No one should forget it was Republicans who in 2005 created the loan program that Mr. Obama would later expropriate to funnel stimulus dollars to his green boondoggles.
On Friday Rick Perry delivers his first major policy address, unveiling an aggressive energy and jobs plan. It will no doubt be good. It will no doubt address serious problems. It will no doubt be ignored.
That’s because, unfortunately for Mr. Perry, drilling isn’t the energy topic du jour. The buzz is the bankrupt Solyndra, which is why the only energy question that came to Mr. Perry at Tuesday’s New Hampshire debate was this: How, exactly, is his state’s vaunted “Emerging Technology Fund”—which has dumped some 200 million taxpayer dollars into private companies—any different from Obama programs that subsidized the likes of Solyndra?
It isn’t, of course, and that’s a problem for Mr. Perry. The political merit of Solyndra is that it perfectly illustrates the failed Obama economic mentality—that politicians should allocate capital, that government creates industries. Nothing should be further from a free-market mentality, and Solyndra ought to be providing Republicans a potent contrast with the president. Instead, candidates like Mr. Perry and Mitt Romney are dragging green baggage.

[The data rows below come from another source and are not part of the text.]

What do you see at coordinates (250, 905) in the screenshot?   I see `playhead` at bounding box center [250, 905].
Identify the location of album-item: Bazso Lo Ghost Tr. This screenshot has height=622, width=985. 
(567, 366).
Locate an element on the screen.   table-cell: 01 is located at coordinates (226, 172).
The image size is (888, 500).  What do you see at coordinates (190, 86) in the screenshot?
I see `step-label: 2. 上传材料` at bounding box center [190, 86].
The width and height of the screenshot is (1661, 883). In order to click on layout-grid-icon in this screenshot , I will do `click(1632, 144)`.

Congressional Republicans are now investigating the solar panels out of Solyndra, and rightly so. But no one should forget it was Republicans who in 2005 created the loan program that Mr. Obama would later expropriate to funnel stimulus dollars to his green boondoggles. This was the height of the Bush-era spending craze, when the GOP had come to see green energy as a slick way to funnel yet more pork (ethanol, nuclear, wood chips) to their states. As a side benefit, it offered cover against charges that Republicans were stooges of Big Oil.

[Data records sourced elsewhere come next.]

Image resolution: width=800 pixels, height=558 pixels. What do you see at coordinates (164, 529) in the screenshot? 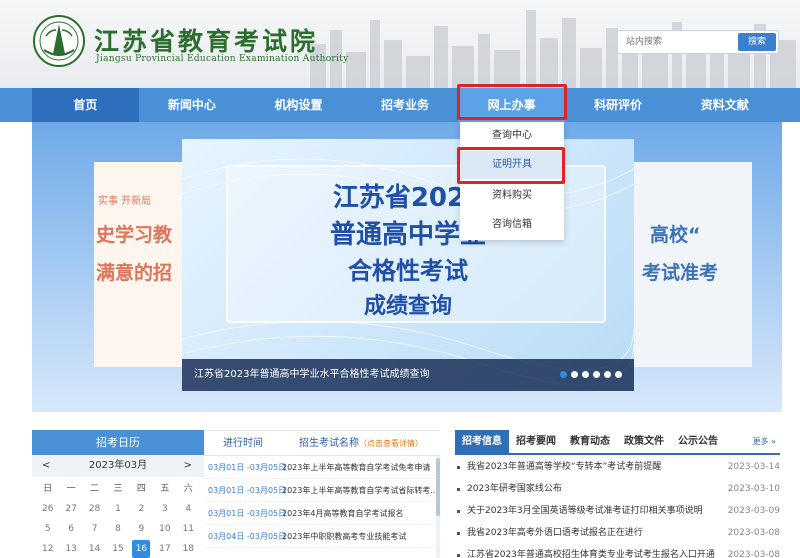
I see `calendar-day: 10` at bounding box center [164, 529].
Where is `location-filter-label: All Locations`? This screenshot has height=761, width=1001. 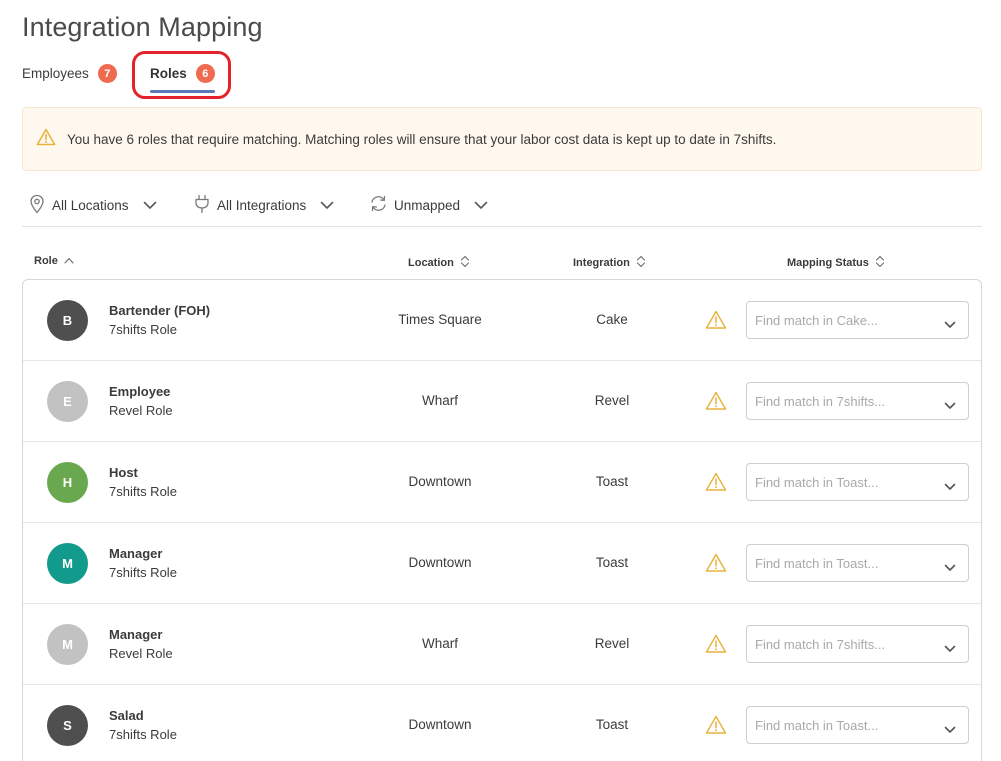
location-filter-label: All Locations is located at coordinates (90, 206).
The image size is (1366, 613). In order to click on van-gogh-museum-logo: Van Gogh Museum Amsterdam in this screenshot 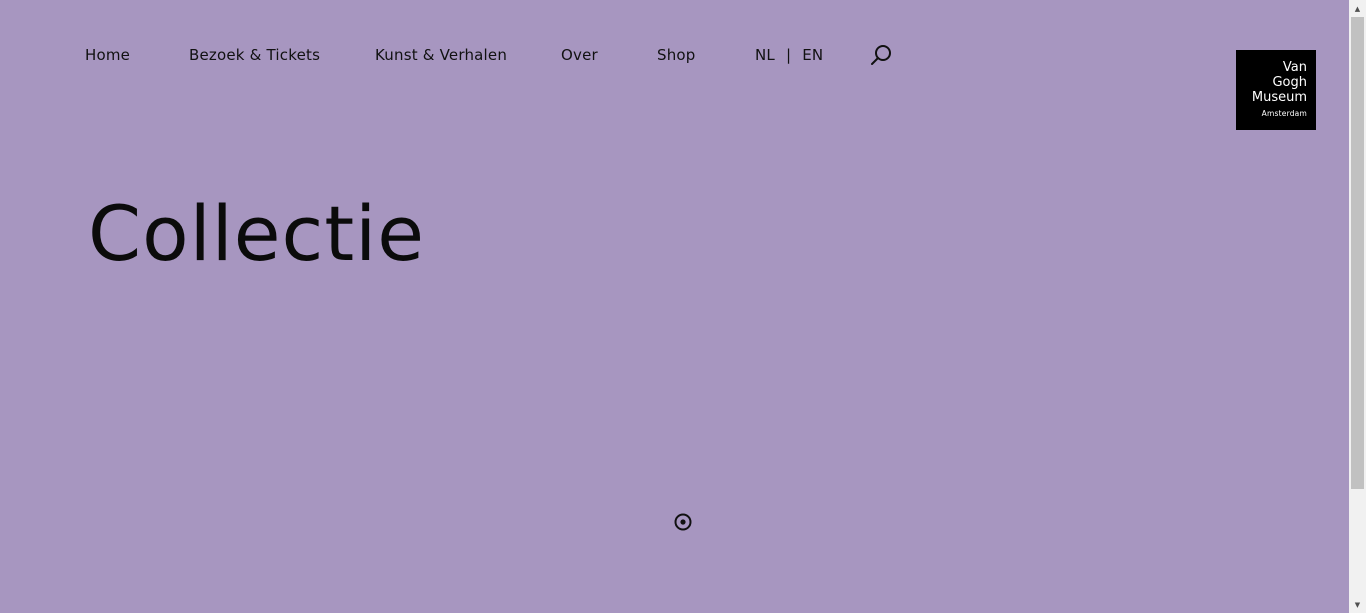, I will do `click(1276, 90)`.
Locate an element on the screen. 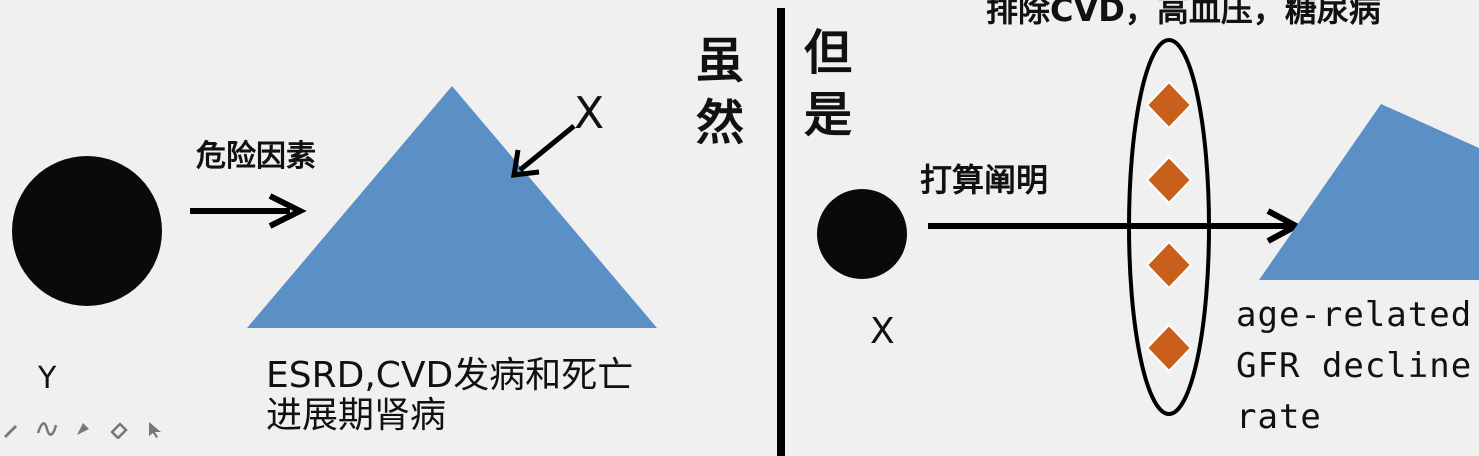 Image resolution: width=1479 pixels, height=456 pixels. divider-word-although: 虽 然 is located at coordinates (720, 92).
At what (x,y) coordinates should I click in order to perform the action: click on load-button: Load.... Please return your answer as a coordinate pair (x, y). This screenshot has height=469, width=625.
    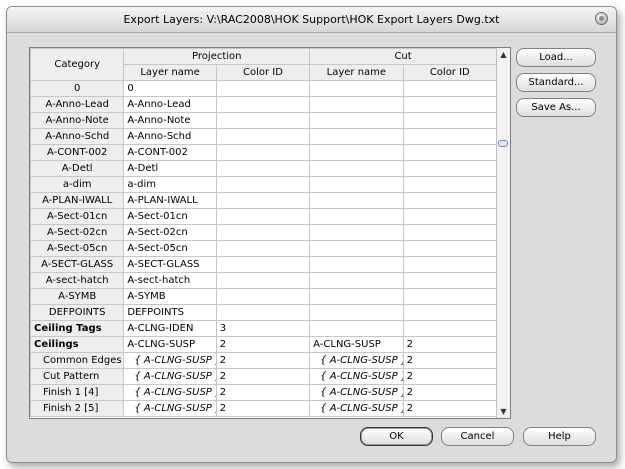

Where the handouts really got rolling was at the state level. It used to be that Republican governors competed for business by lowering taxes and regulations. Then some genius worked out that it was easier to flat-out bribe companies to relocate by offering cold, hard taxpayer cash. And with green energy all the rage, a lot of state tax dollars started flowing to Solyndra-like ventures.

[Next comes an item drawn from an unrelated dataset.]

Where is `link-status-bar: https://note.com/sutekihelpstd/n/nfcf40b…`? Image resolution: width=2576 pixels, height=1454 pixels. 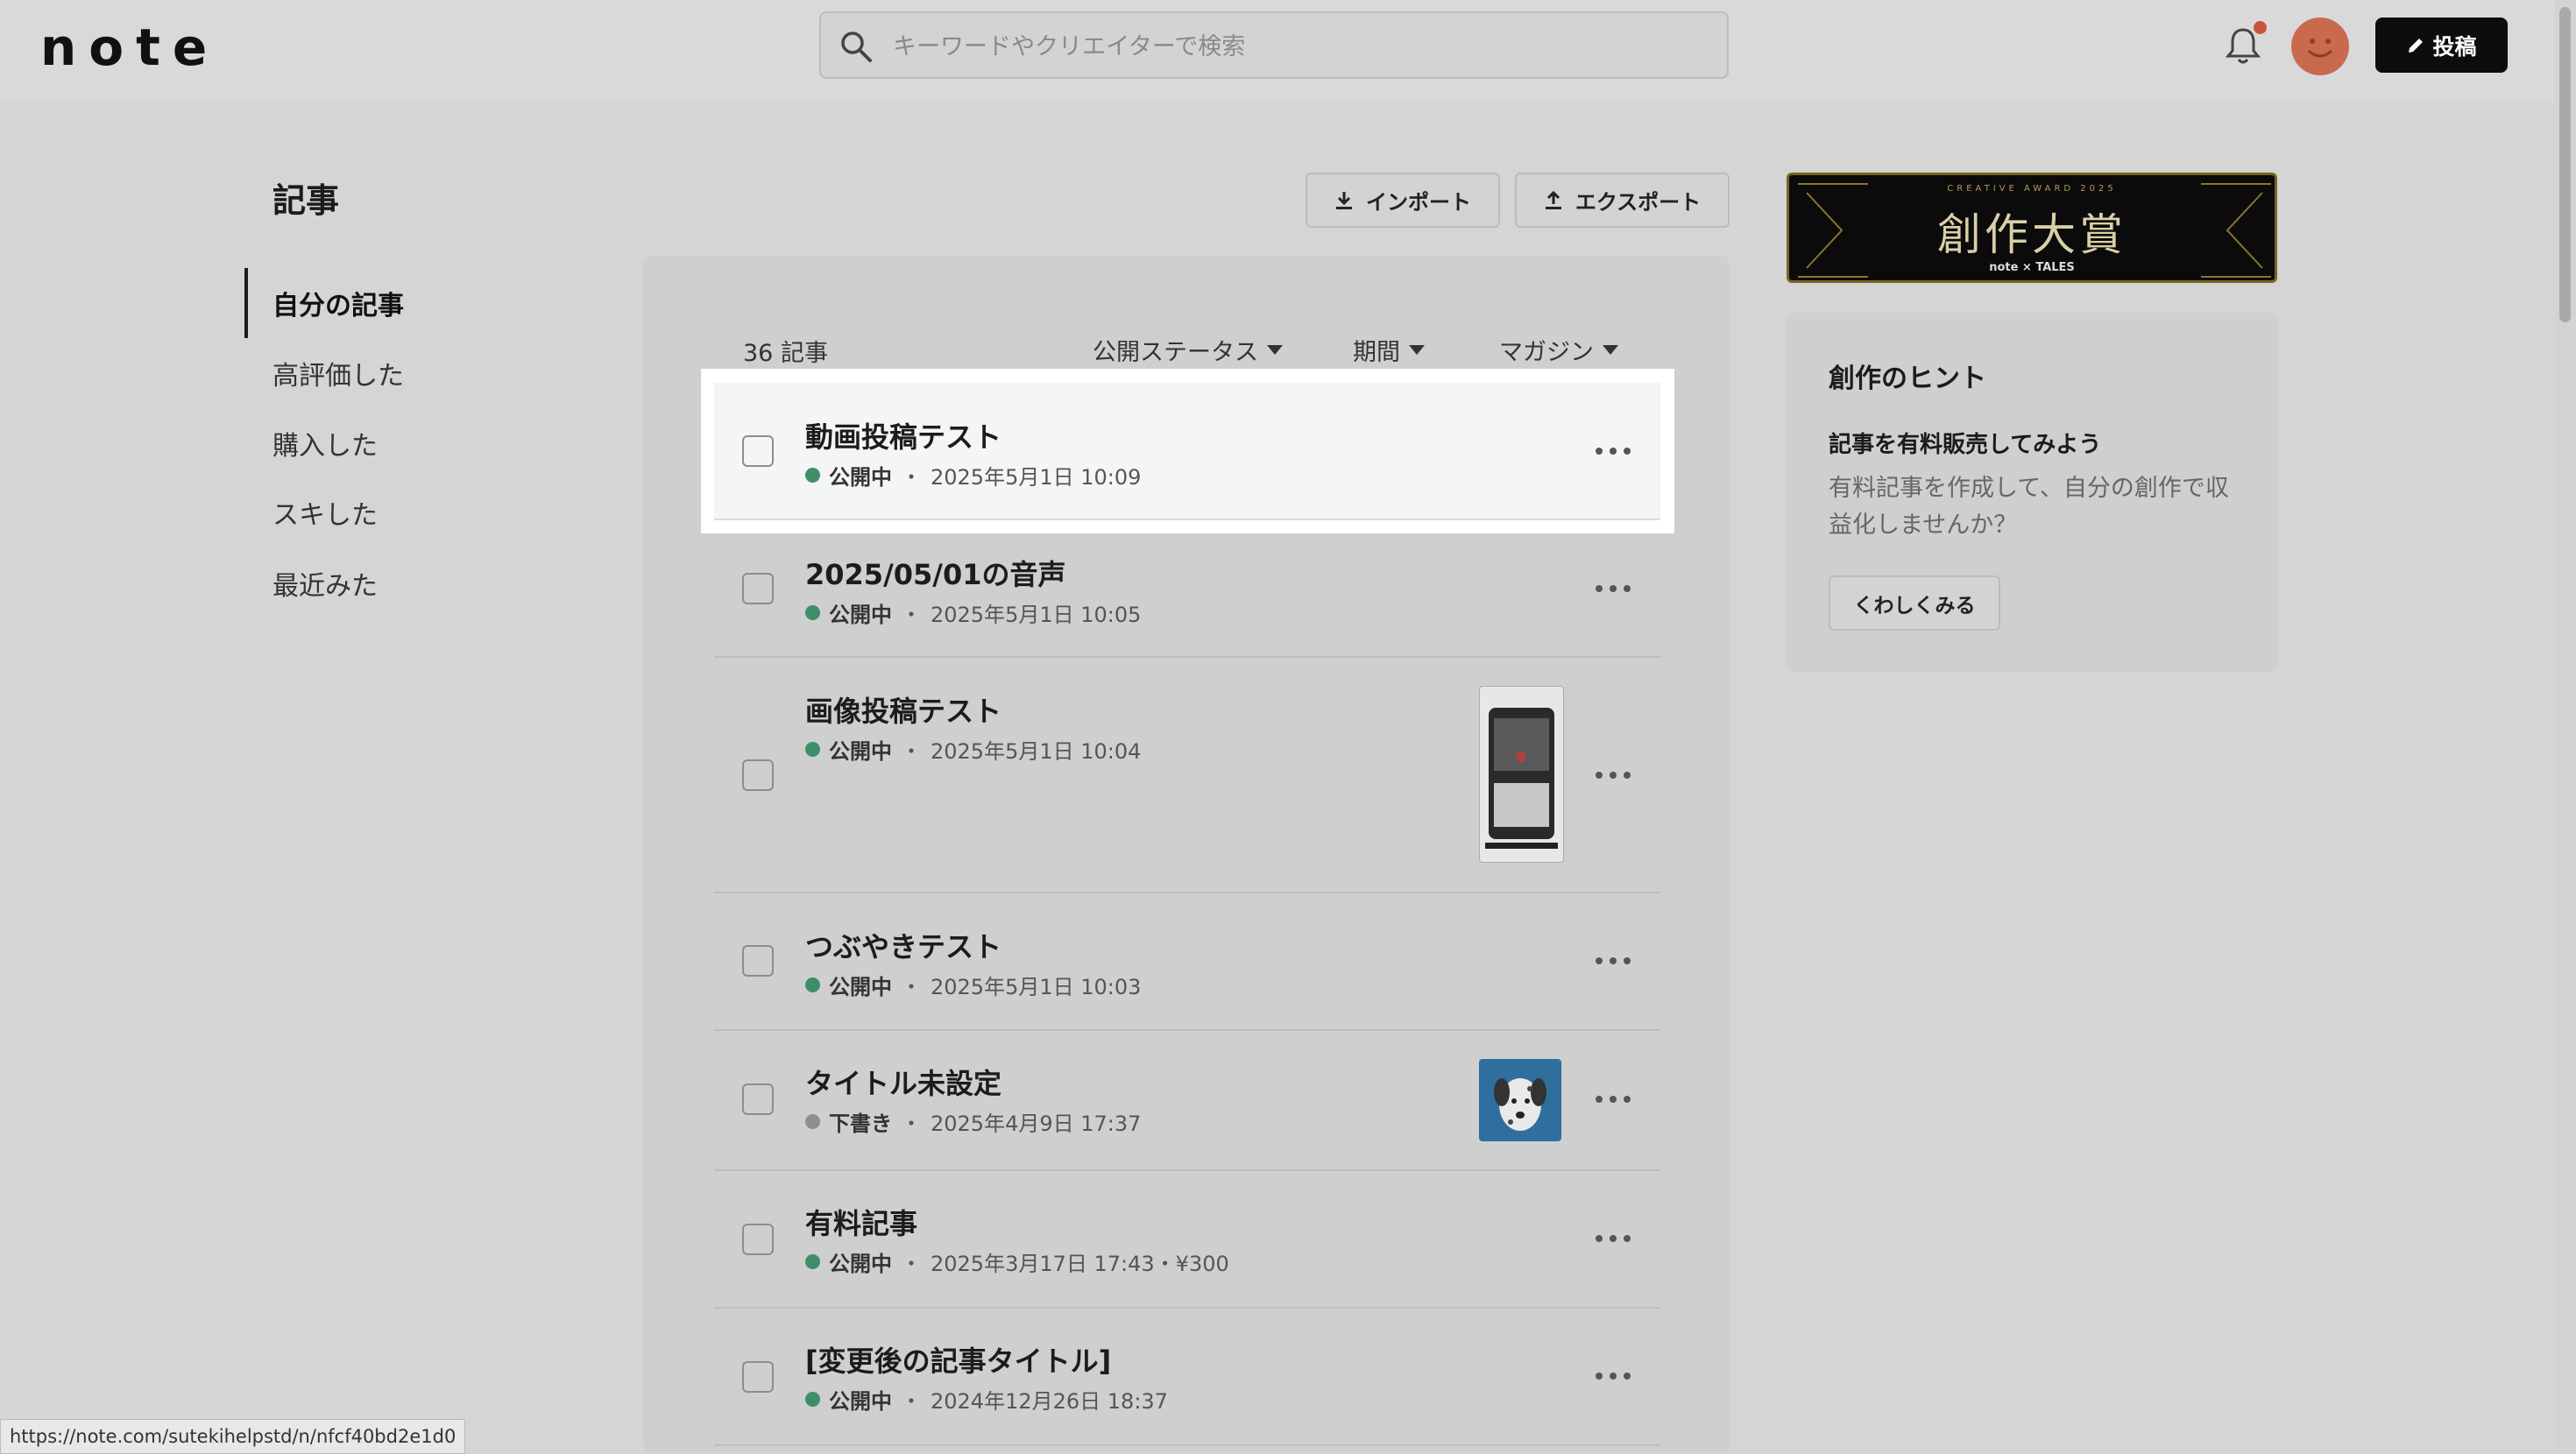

Mr. Perry did all this on a grand scale, convincing his legislature to create two investment funds, one being the Emerging Technology Fund, which has acted as state venture capitalist to more than a hundred firms, including green companies. In fairness, he wasn’t alone. Indiana’s Mitch Daniels, Mississippi’s Haley Barbour, Louisiana’s Bobby Jindal—conservatives all—have happily staked their taxpayers’ dollars on green bets.
But it’s Mr. Perry who is running for president, and who came out of the primary gates touting his funds as a centerpiece of Texas’s job-creation story. As Solyndra has escalated, the Obama political liabilities have begun to attach to the Texan. The press is churning out exposés about how many jobs the Texas grants actually produced, or how many recipients had donated to Mr. Perry. His rivals, notably Michele Bachmann, have directly called the funds Mr. Perry’s “Solyndra.”
Mr. Perry’s response has been to say that “the federal government shouldn’t be involved in that kind of investment, period,” but that it is “fine for states” to pick winners and losers in the economy. All of which sounds a bit like a certain governor attempting to explain away RomneyCare.
Speaking of Mr. Romney, he’s taken his own shots at Solyndra, and his 59-point economic plan warns that government “should not be in the business of steering investment toward particular politically favored approaches.” The former governor seems to be hoping that the press won’t notice a day in early 2003 when he used a solar company as the backdrop to announce that his state was shifting millions to a new Green Energy Fund (still in existence) that would provide venture capital and loans to renewable companies.
True, the Massachusetts fund wasn’t run out of the governor’s office, and the amounts were a smidgen of Mr. Obama’s green stimulus. Bets are Team Obama won’t make that distinction when highlighting Mr. Romney’s prior support for state-sponsored venture capital for solar.
Past mistakes aside, why aren’t candidates using this moment to disavow green slush? Congressional Republicans—the tea party at their backs, Solyndra in their sights—are themselves beginning to envision the upside of abandoning green pork.
Yet Mr. Perry sticks to his flawed federalism argument. And the Romney jobs plan insists “government has a role to play in innovation in the energy industry,” although Romney spokesman Ryan Williams tells me his candidate is focused on “basic research through programs that ensure long-term, apolitical funding for a wide variety of early stage technologies,” and that he “opposes President Obama’s efforts to play venture capitalist.”
The problem is that there are no apolitical subsidies. The economics of political venture capital are bad, but the politics are worse. For Republicans in particular, the green subsidy road leads only to scandals, job-number embarrassments, poor excuses, and a missed opportunity to draw distinctions with big-government liberals.
At Tuesday night’s debate, Mr. Romney told Herman Cain that “simple answers are . . . often inadequate.” But when it comes to green subsidies, Mr. Cain’s simplicity is to die for. Government simply “should not be in the business of picking winners and losers, because most of the time they pick the losers,” said Mr. Cain. Now there’s a presidential energy philosophy for the ages.